Records from a data collection

=-=-=-=-=

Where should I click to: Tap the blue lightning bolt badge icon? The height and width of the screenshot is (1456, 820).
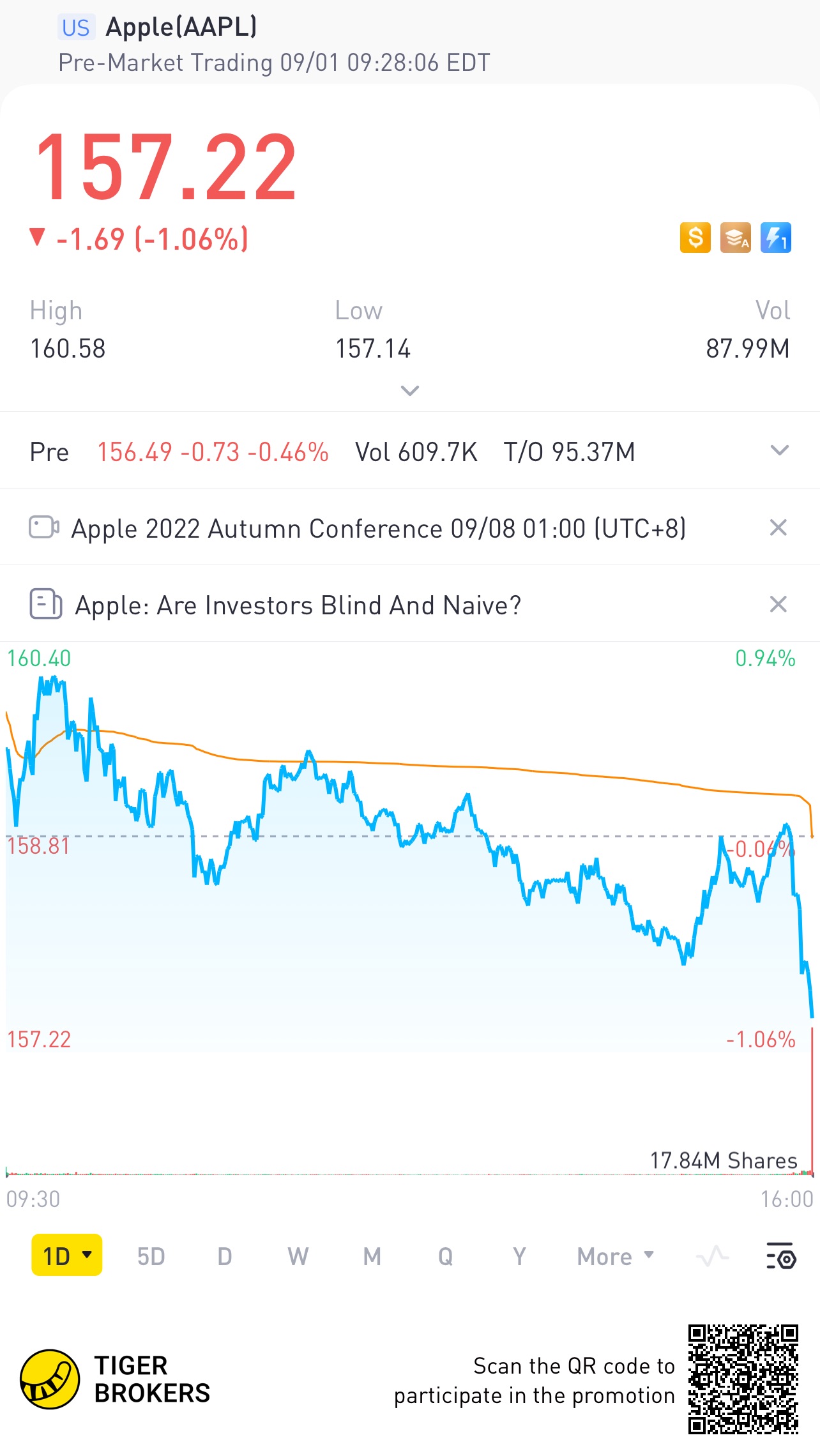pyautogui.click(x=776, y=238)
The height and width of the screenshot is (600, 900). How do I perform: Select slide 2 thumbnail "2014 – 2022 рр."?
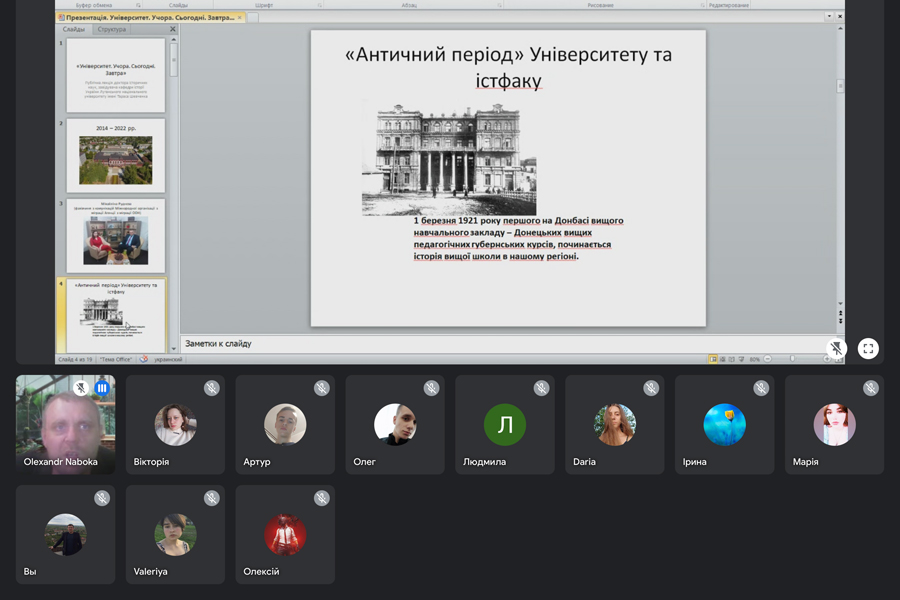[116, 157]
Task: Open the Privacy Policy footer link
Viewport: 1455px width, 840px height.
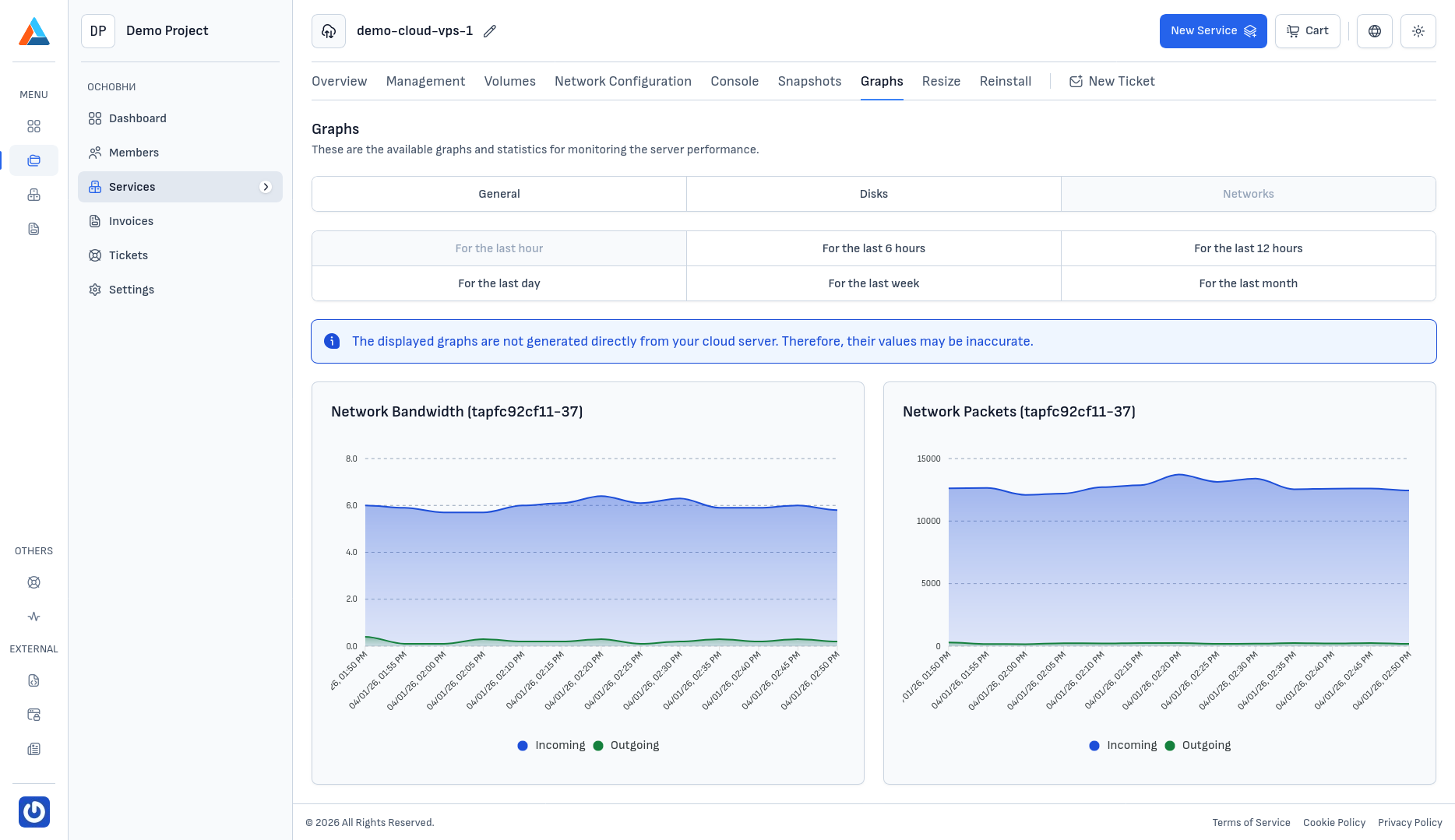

=-=-=-=-=

Since the pictures are not wanted, copy only the text of the records above, exactly.

Where should I click to: Tap the blue lightning bolt badge icon? The height and width of the screenshot is (1456, 820).
pyautogui.click(x=776, y=238)
The height and width of the screenshot is (600, 900). How do I perform: Select slide 2 thumbnail "2014 – 2022 рр."?
[116, 157]
Task: Open the Privacy Policy footer link
Viewport: 1455px width, 840px height.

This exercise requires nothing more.